Leben ist Wandlung
Patmos Verlag, Ostfildern 2024, ISBN-13: 9783843615518, 166 Seiten, Hardcover, gebunden, Format 19,4 x 12,5 cm, € 19,00
Die langjährige Professorin für Psychologie an der Universität Zürich, Präsidentin der Schweizerischen Gesellschaft für Analytische Psychologie und des C. G. Jung Instituts und dortige Dozentin und Lehranalytikerin Verena Kast geht in ihrer kompakten Publikation »Abschied als Anfang« der komplexen Frage nach, wie im Gilgamesch-Mythos, der Philosophie von Wilhelm Weischedel, Hannah Arendt und Karl Jaspers, den Literaten und Dichtern Hermann Hesse, Mascha Kaliko und Marieluise Kaschnitz und in der Psychotherapie mit der Unverfügbarkeit und Offenheit der Zukunft und der Gewissheit von Geburt und Tod umgegangen wird.

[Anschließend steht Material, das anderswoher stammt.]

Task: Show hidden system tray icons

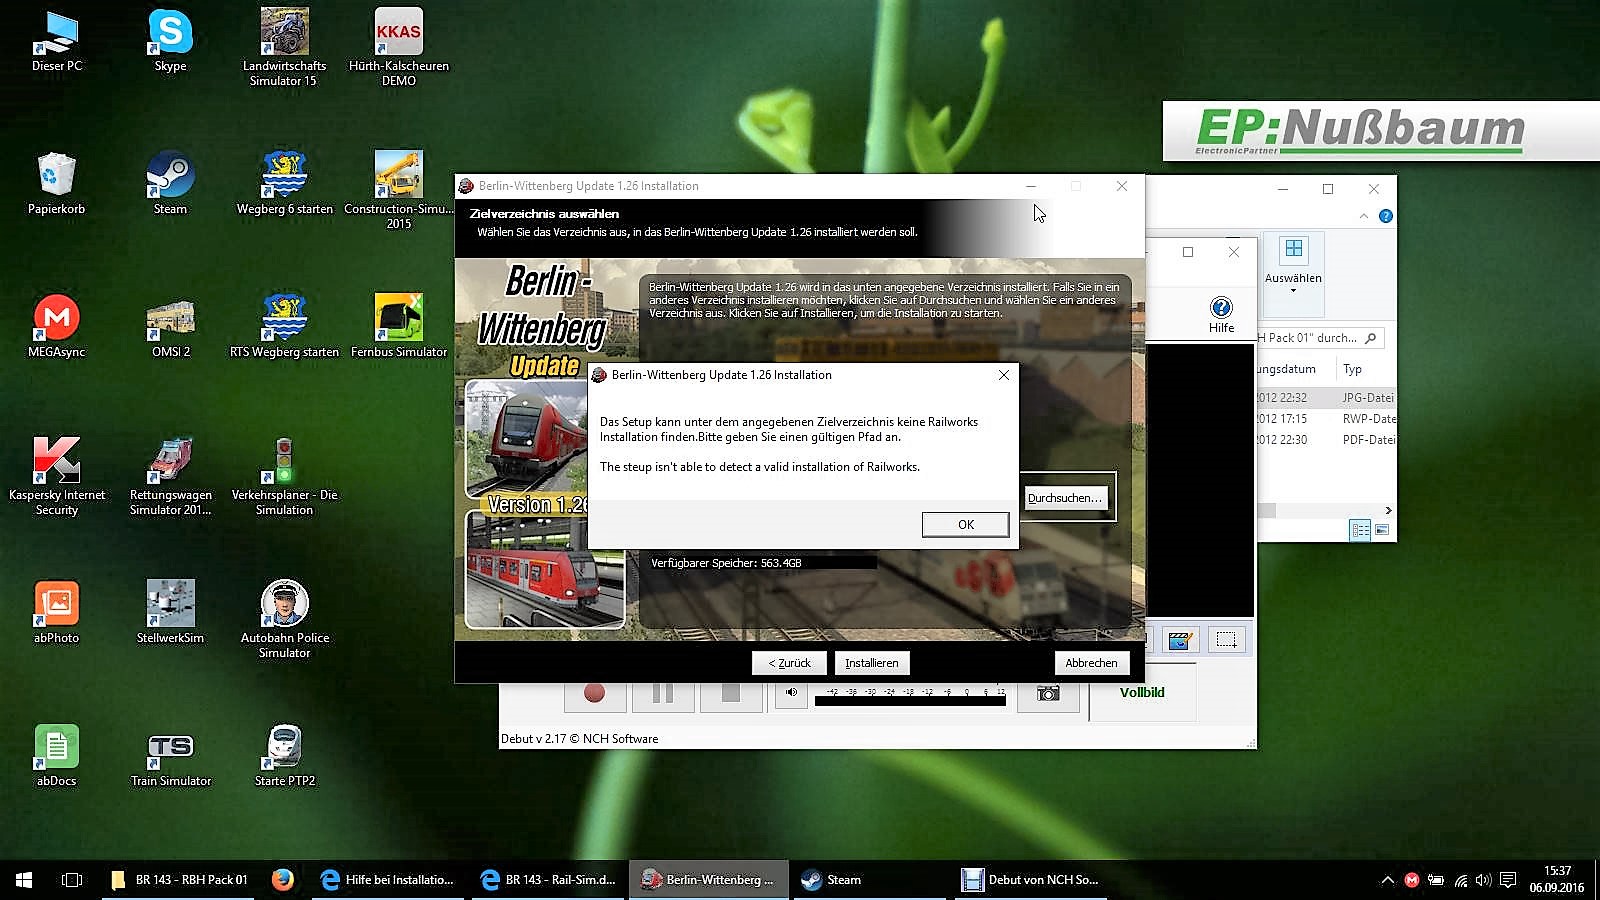Action: [1387, 880]
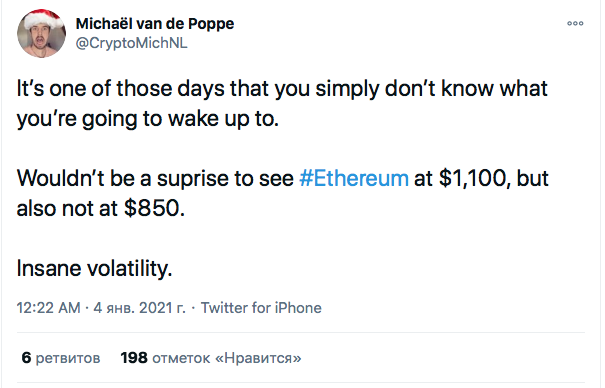Click the tweet's first sentence text
The height and width of the screenshot is (388, 605).
point(282,103)
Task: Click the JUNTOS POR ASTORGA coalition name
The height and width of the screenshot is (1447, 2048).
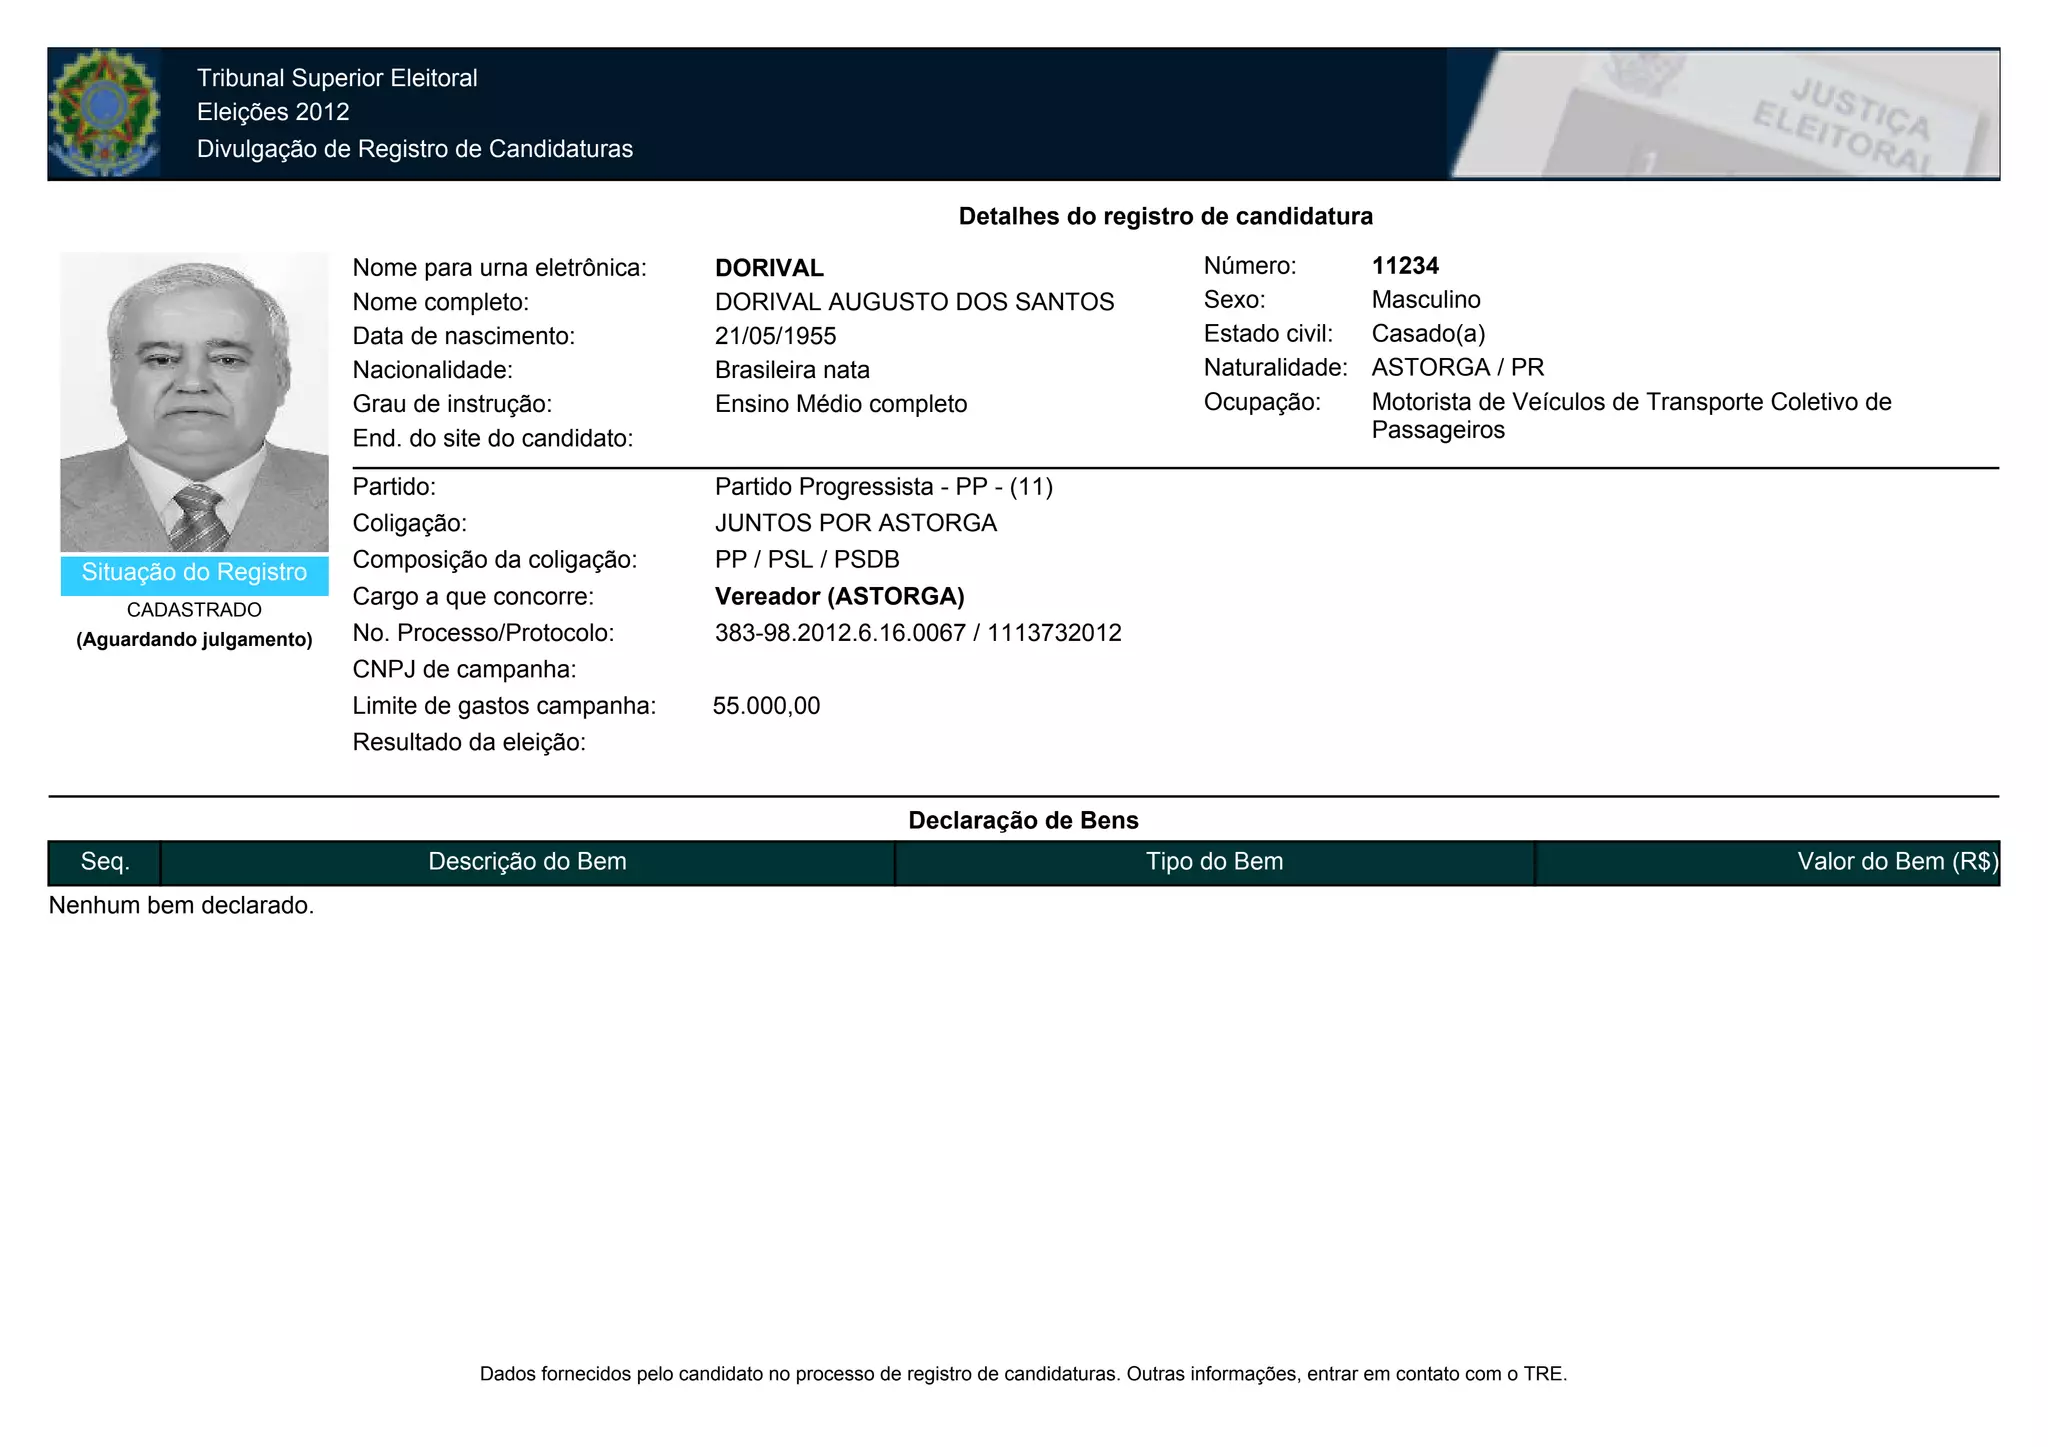Action: tap(855, 523)
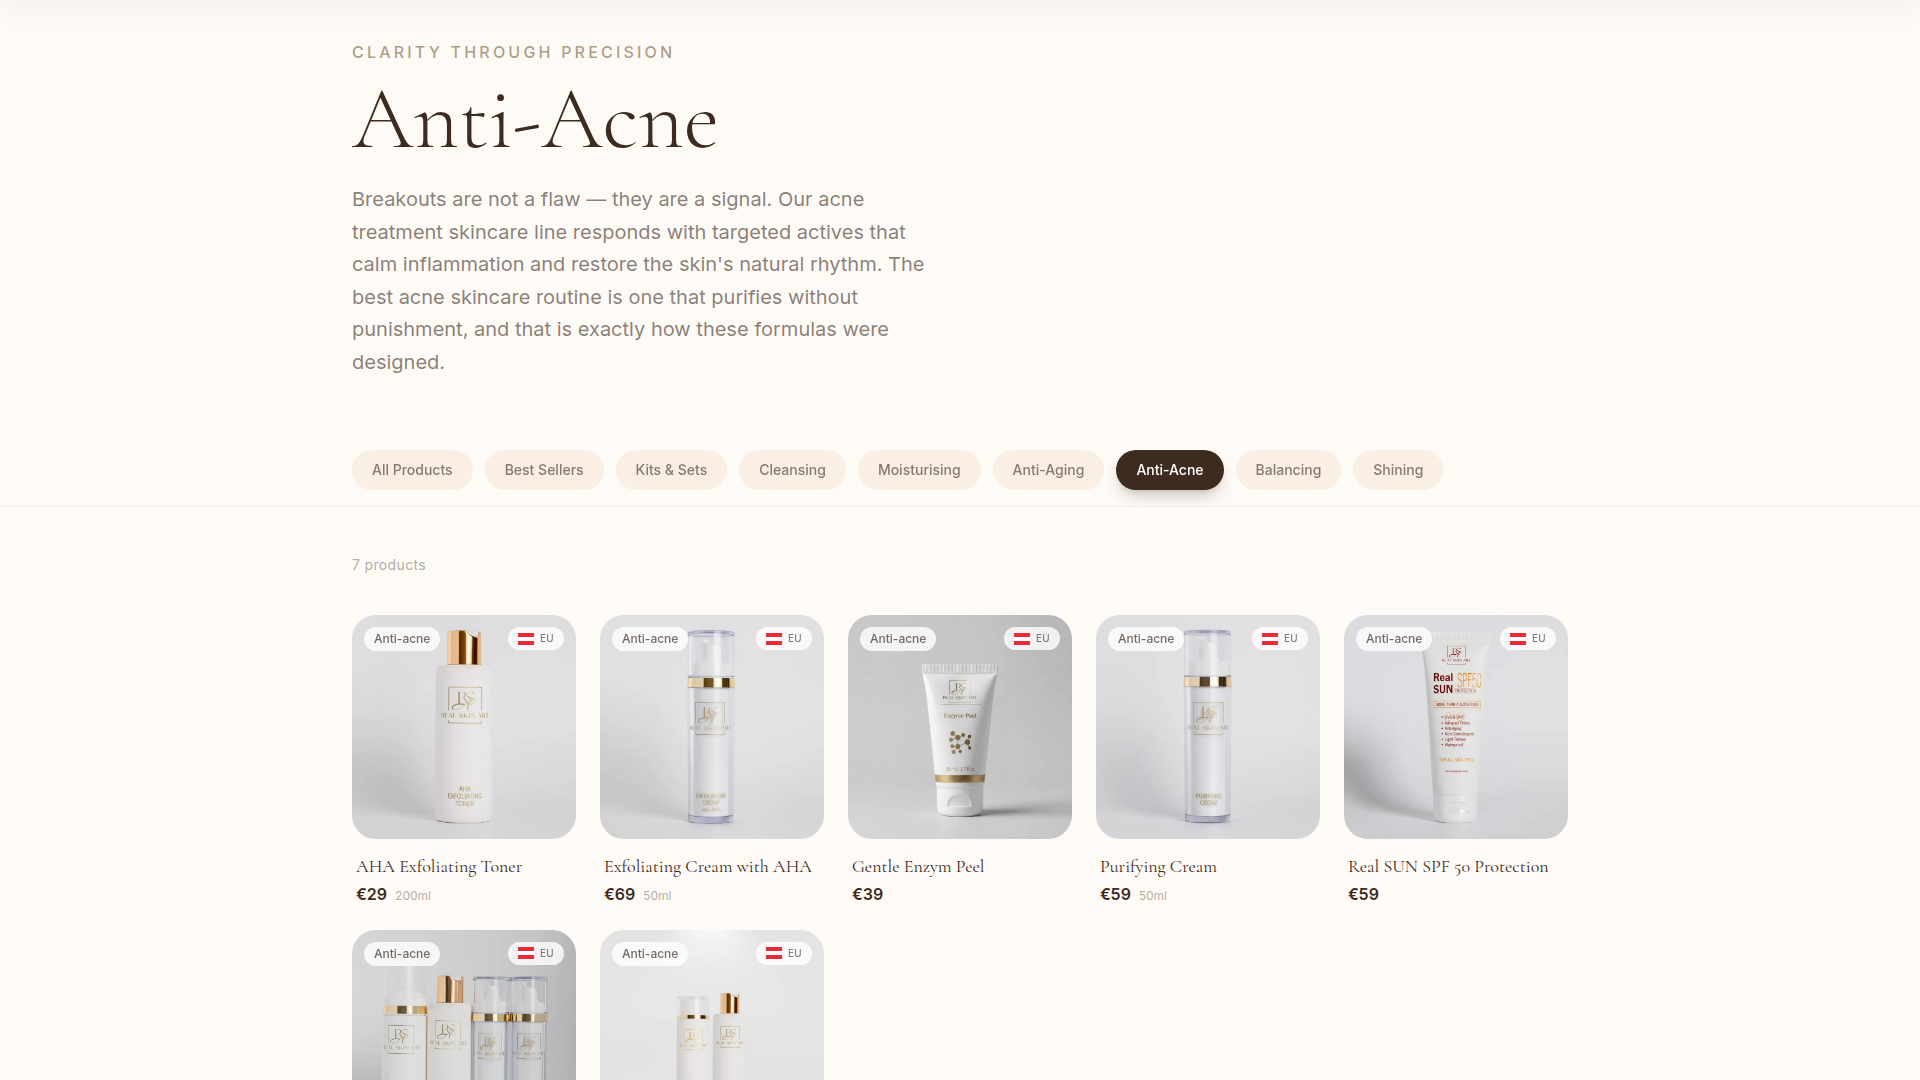The image size is (1920, 1080).
Task: Open the Kits & Sets category
Action: click(x=671, y=470)
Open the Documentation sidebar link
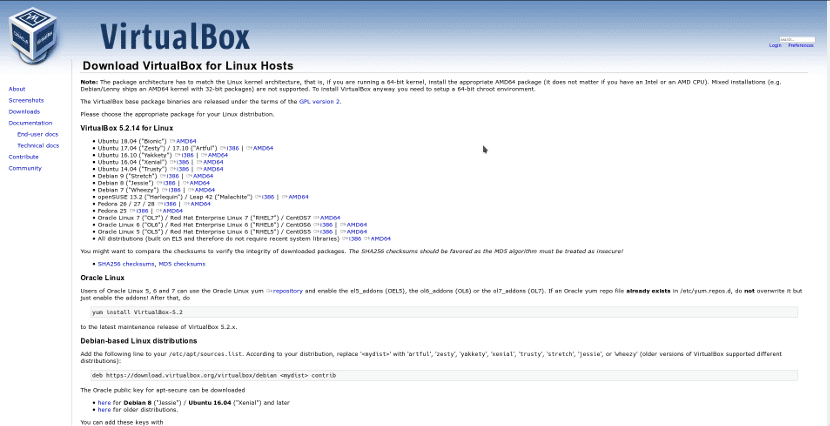830x426 pixels. [30, 122]
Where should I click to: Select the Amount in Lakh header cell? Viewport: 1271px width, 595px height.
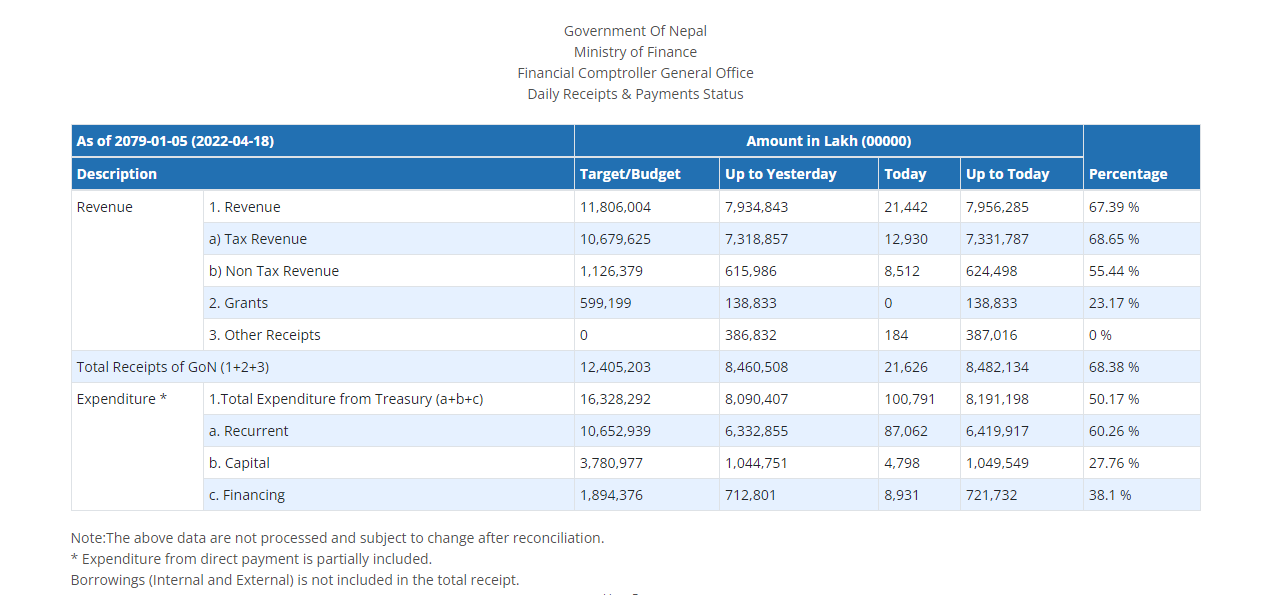click(828, 141)
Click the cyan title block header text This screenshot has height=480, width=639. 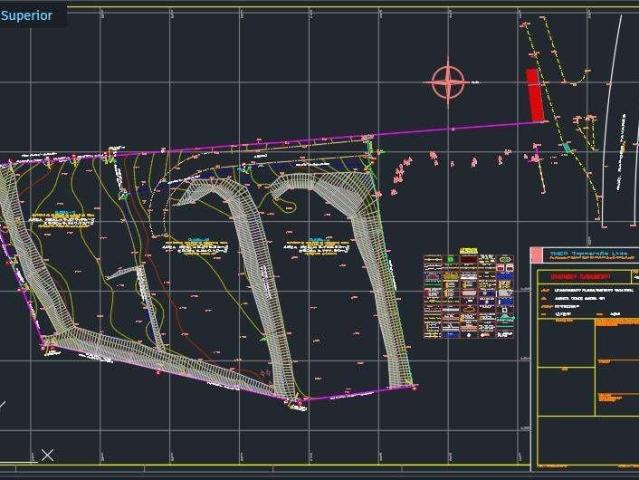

„Letztlich ist das Leben unverfügbar, die Zukunft ist offen, nicht festgelegt. Das ermöglicht es uns, immer wieder etwas neu zu beginnen, kreativ zu sein, Möglichkeiten auszuloten, im Fluss des Lebens zu sein. Wann immer wir aber auch etwas beginnen, tritt anderes in den Hintergrund – oder wir verlieren es sogar. Jede kreative Handlung ist in diesem Sinne auch destruktiv. Dieser Dynamik entspricht, dass Menschen geboren werden, in eine Weltgeschichte und in eine Familiengeschichte hinein, dass Menschen aber auch letztlich sterben müssen. Geburt und Tod finden im Miteinander der Menschen statt. Geburt und Tod – das prägt unser Leben, wobei die Geburt als etwas sehr Positives, Lichtvolles gesehen wird, der Tod als Gegensatz dazu als düster, dem man nicht entkommt, ein Verhängnis, das es zu vermeiden gilt. Wir können aber nichts Neues beginnen, wir können nicht im Fluss des Lebens sein, wenn wir nicht immer auch etwas loslassen, etwas sterben lassen, etwas enden lassen können. Wenn wir den Tod akzeptieren können, werden uns das Leben und das Lebendigsein kostbar“ (Verena Kast, S. 9).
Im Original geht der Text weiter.